Later that evening whilst I was putting on a puppet show with a zebra and a lion (the zebra explaining to the lion why he shouldn’t be eaten) amid peels of laughter from the baby, I decided 2 things. 1 If neither of us enjoys messy play, then there’s no need to force ourselves into it just because other mums are doing it. We’re more into physical play. We run after each other, play hide and seek, catch, fetch and go out walking. We splash in the bath until 50% of the water is on the floor. This is fine, in fact it’s my favourite part of the day. We like water. Water isn’t sticky.
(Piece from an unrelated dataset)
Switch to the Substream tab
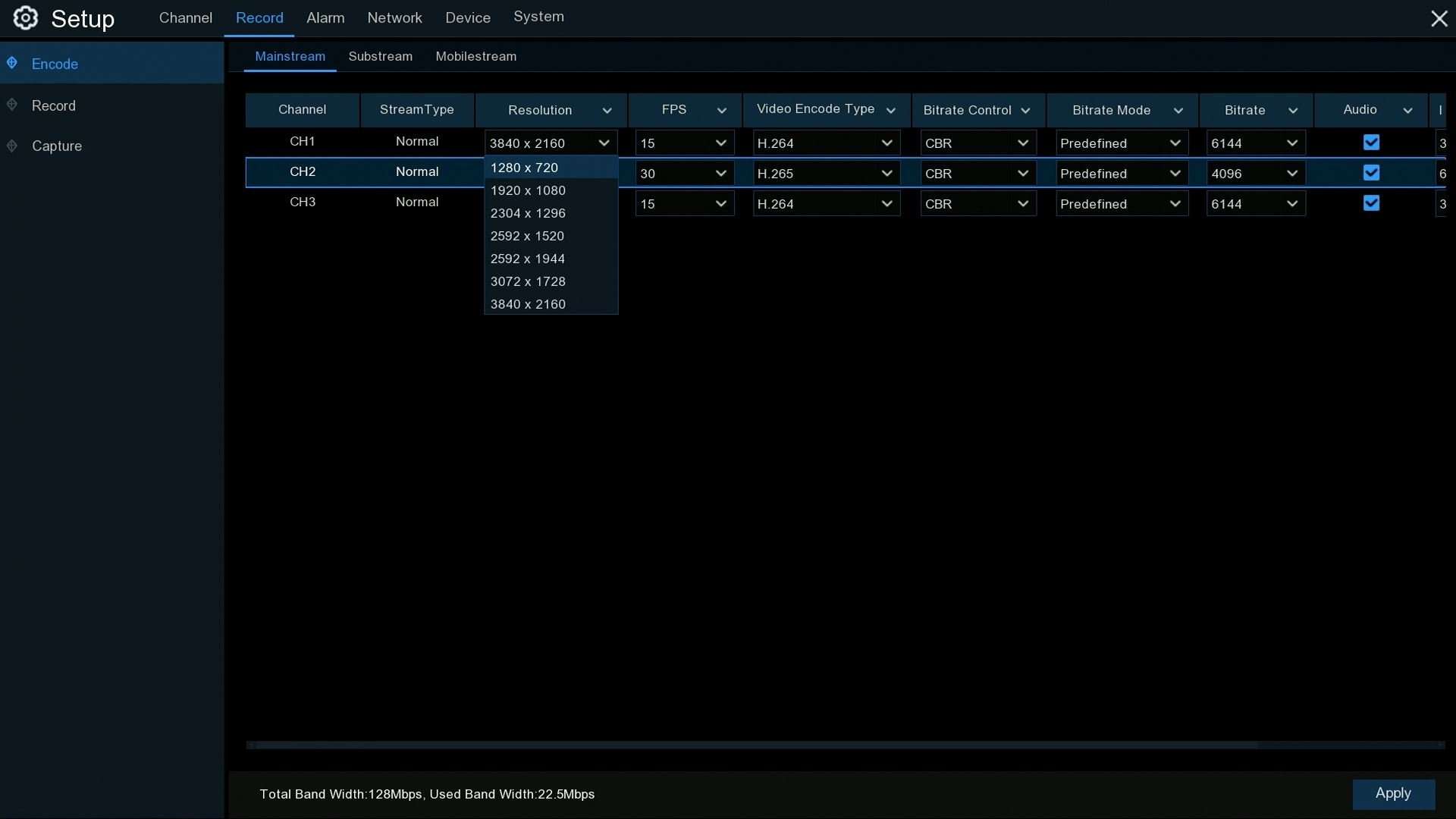 coord(380,57)
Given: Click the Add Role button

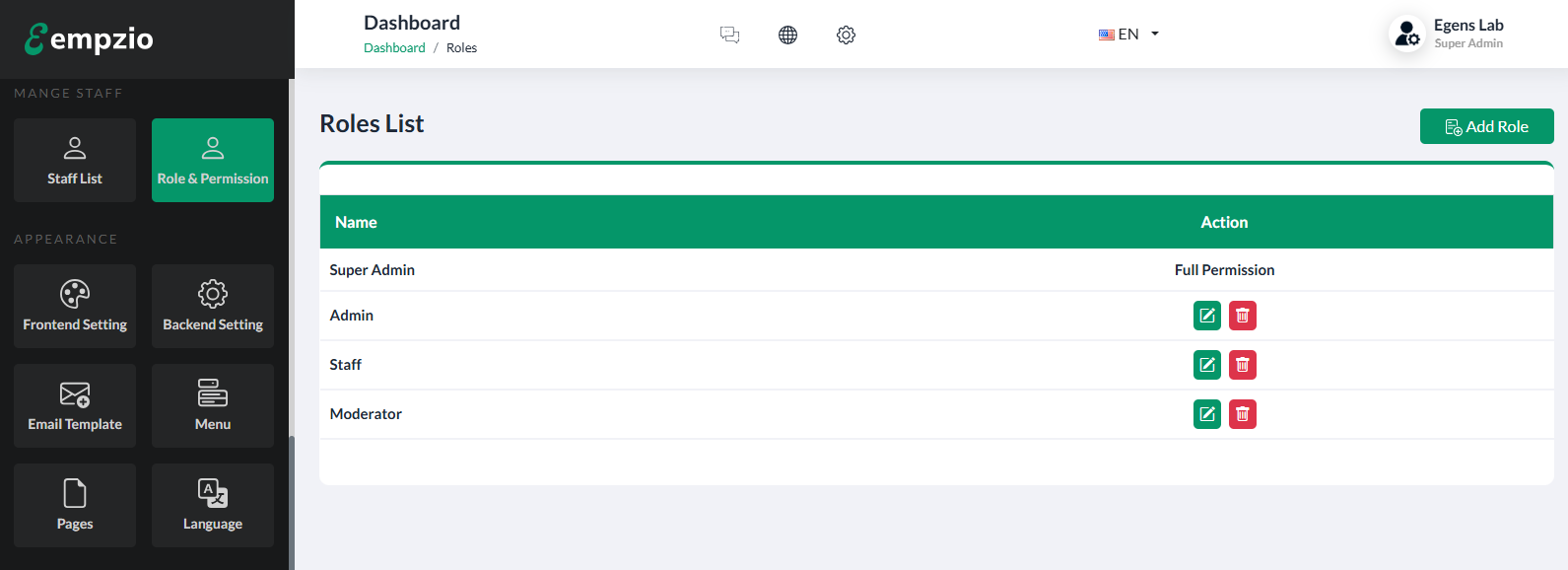Looking at the screenshot, I should point(1486,126).
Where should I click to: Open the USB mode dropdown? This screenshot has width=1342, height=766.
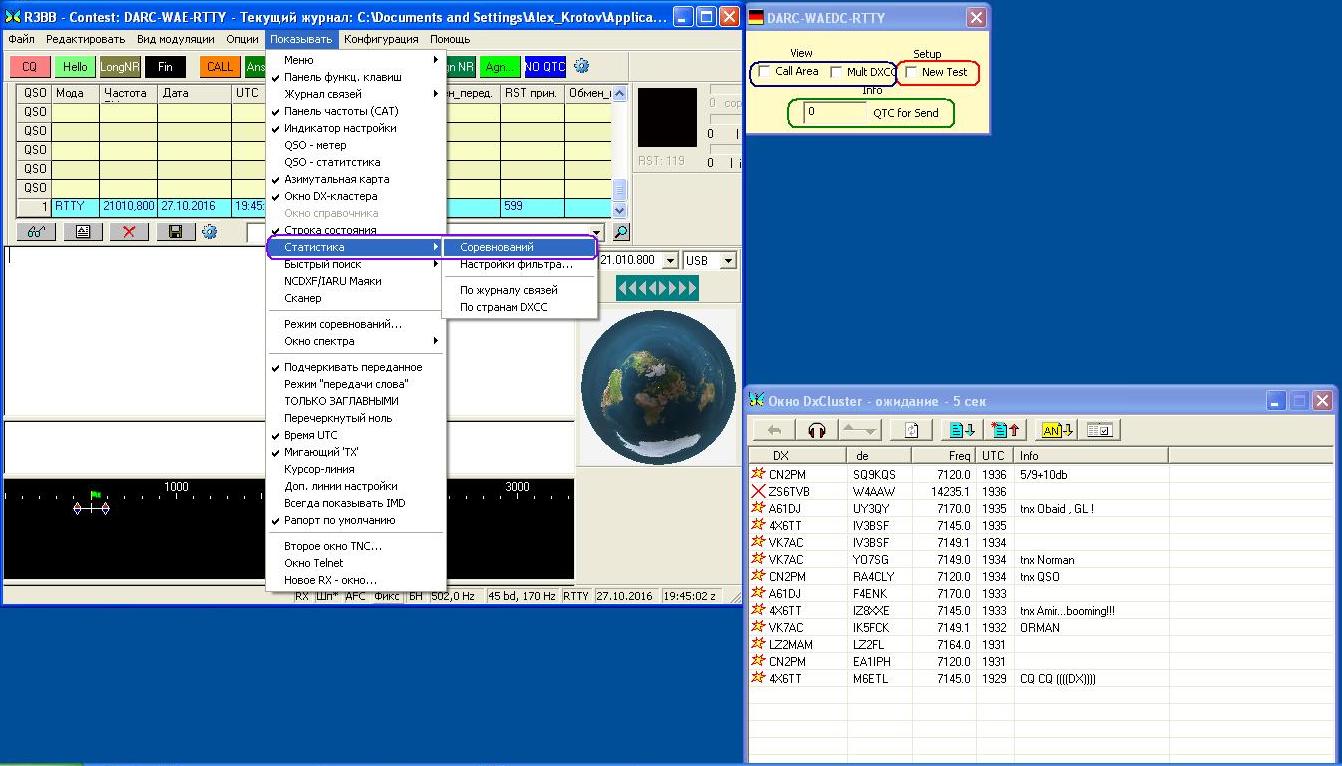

We dance in front of the mirror to my “running” (LOL!!) playlist, she loves nothing more than admiring her little reflection bopping away, complete with range of hilarious facial expressions. We have the same taste in music, she crawls over to the iPod dock and flicks past the rubbish ones herself. We play “feed the scary monster” at the baby gate every day (rice cakes, me crawling up the stairs to the gate, her laughing hysterically and feeding me pieces of soggy rice cake).

The second thing I decided was that I’m the same type of mum as I am type of person and I think my daughter likes our little bubble the way it is. Let me explain. I don’t have birthday parties and I hate being the hostess. That’s why I don’t suggest things and why I married the world’s most popular, and sociable man and the funnest person I know – so he can deal with that stuff for both of us.
I have 4 friends-with-kids here after 3 and a half months. If I make a new friend every month then I’ll go to plenty of things (but only if they suggest it, there’s no use pretending). In between dates we’ll be happy with our own mirror dancing, monster feeding, chasing each other round the dining table brand of fun.

And a final thing. Because we are like two little peas in our own pod, when deciding if my daughter would like to do something in future, I’m just going to think “would I like to do it?”. An example from today is that a lady asked if my daughter would like to stroke her small, reasonably cute dog. “He’s very good with kids, he never bites” she said. So I lead my daughter over, she looks at me like “mum? What the hell?” And just stares from me to the dog and back in disgust. Then in one quick motion the thing jumps up, puts its paws on her shoulders and LICKS HER ON THE MOUTH. My daughter and I both stumble back in utter revulsion, me saying “eeeeeewwwwww def con 3! pass the baby wipes” at the same time the dog owner says “aaaawwwwww he’s giving you a kiss!”.
I looked at my daughter for the final verdict. She started crying. Agreed. I thought lets go home and hand sanitiser your face.